▸ Records from a dataset:
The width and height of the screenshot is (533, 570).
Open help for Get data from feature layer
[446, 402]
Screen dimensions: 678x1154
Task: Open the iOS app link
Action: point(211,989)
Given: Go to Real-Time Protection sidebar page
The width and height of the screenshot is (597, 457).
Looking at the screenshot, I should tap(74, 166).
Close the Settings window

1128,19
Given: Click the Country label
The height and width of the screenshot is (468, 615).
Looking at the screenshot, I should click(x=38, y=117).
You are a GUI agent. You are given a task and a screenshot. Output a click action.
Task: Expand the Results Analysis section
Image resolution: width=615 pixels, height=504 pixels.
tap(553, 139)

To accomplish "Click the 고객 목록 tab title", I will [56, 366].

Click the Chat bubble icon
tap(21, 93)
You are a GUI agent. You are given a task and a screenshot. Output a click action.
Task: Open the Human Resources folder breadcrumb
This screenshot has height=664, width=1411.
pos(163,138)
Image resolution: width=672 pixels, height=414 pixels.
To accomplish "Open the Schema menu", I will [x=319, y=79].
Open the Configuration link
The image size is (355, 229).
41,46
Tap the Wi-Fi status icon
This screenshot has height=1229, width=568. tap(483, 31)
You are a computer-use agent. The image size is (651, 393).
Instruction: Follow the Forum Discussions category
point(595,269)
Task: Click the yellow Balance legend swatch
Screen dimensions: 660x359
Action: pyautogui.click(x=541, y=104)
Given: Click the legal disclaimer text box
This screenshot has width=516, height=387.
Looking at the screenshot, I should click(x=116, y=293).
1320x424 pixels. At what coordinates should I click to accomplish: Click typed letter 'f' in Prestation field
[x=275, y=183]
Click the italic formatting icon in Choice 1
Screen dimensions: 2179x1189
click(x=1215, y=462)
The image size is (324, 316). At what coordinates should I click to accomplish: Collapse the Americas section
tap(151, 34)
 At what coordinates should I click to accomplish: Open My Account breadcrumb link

▸ Instructions for the task: Above are the records. Copy every line in them holding "breadcrumb".

▸ Reply:
Task: Open the Human Resources folder breadcrumb
 At what coordinates should I click to accomplish: Open My Account breadcrumb link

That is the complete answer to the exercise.